Toda historia también está hecha de silencios. Durante mucho tiempo aprendimos una versión del pasado donde algunos personajes ocuparon siempre el centro del relato, mientras que otros permanecieron casi invisibles. Entre esos silencios estuvieron las mujeres, cuyos aportes fueron relegados a un segundo plano o reducidos a roles tradicionales que no reflejan la verdadera dimensión de su participación en la construcción de la sociedad. En el curso Didáctica de la Identidad Histórica, Geográfica y Cultural, esta realidad nos llevó a comprender que humanizar las Ciencias Sociales no consiste únicamente en incorporar nuevos nombres a los contenidos escolares, sino en construir una historia más completa, donde las mujeres dejen de ser figuras invisibles y sean reconocidas como protagonistas de los procesos históricos y sociales. Ninguna historia puede considerarse verdaderamente completa cuando excluye las experiencias de quienes también la construyeron.

Esta reflexión también nos invita a cuestionar la manera en que enseñamos y aprendemos la historia. Si continuamos reproduciendo relatos donde solo unas pocas voces son reconocidas, corremos el riesgo de formar estudiantes con una comprensión parcial de la realidad. Humanizar las Ciencias Sociales significa reconocer que comprender el pasado exige mirar más allá de los relatos tradicionales y dar espacio a las voces que durante mucho tiempo fueron invisibilizadas. No se trata únicamente de reivindicar el papel de las mujeres, sino de construir una mirada más amplia, crítica y humana sobre nuestra historia. Solo así podremos formar personas capaces de valorar la diversidad, cuestionar las desigualdades y comprender que una sociedad más justa también comienza por revisar críticamente la forma en que construimos nuestra memoria colectiva.

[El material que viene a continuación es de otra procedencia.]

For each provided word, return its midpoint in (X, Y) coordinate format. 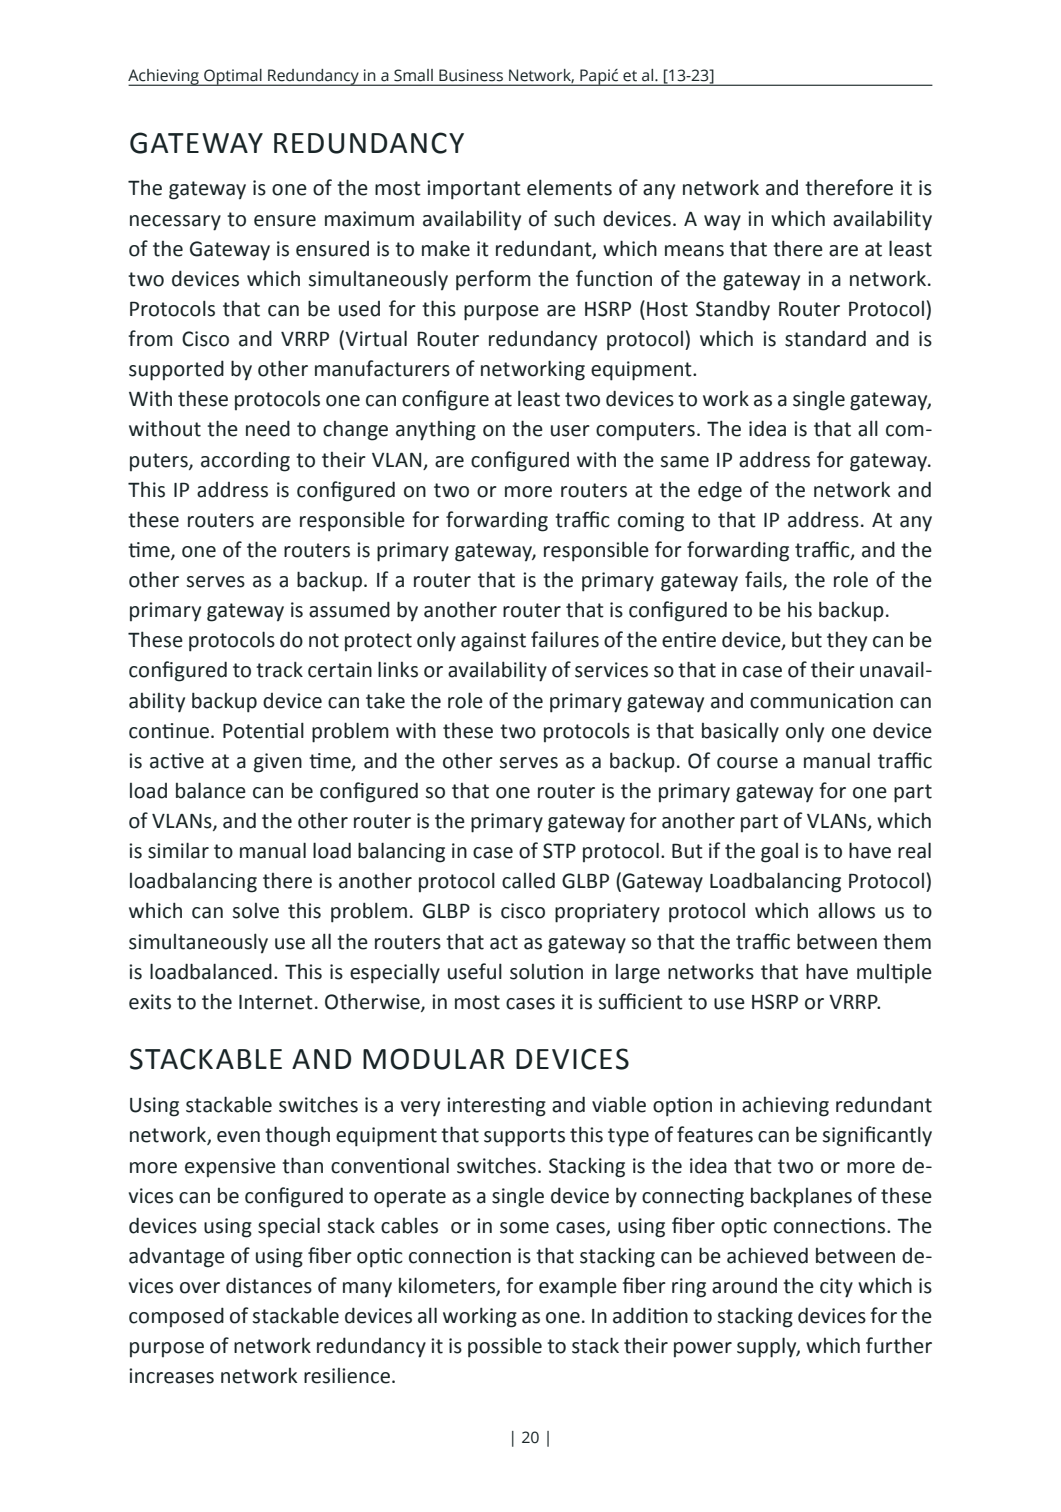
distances (269, 1285)
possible (505, 1347)
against (493, 642)
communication (821, 701)
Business (471, 75)
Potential (263, 730)
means (694, 251)
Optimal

Reconocer el papel de las mujeres y reforzar el enfoque de género no es una responsabilidad exclusiva de la escuela. Es un compromiso que comienza en la familia, continúa en la comunidad y encuentra en la educación un espacio privilegiado para fortalecerse. Como futuros docentes, tenemos la oportunidad de contribuir a esa transformación formando estudiantes que comprendan que la historia pertenece a todas las personas y que solo cuando todas las voces son reconocidas podemos construir una sociedad más justa, inclusiva y profundamente humana. Más que enseñar acontecimientos del pasado, nuestro desafío será formar ciudadanos capaces de mirar la historia con sentido crítico, reconocer a quienes fueron invisibilizados y comprender que humanizar las Ciencias Sociales también significa devolverles el lugar que siempre debieron ocupar.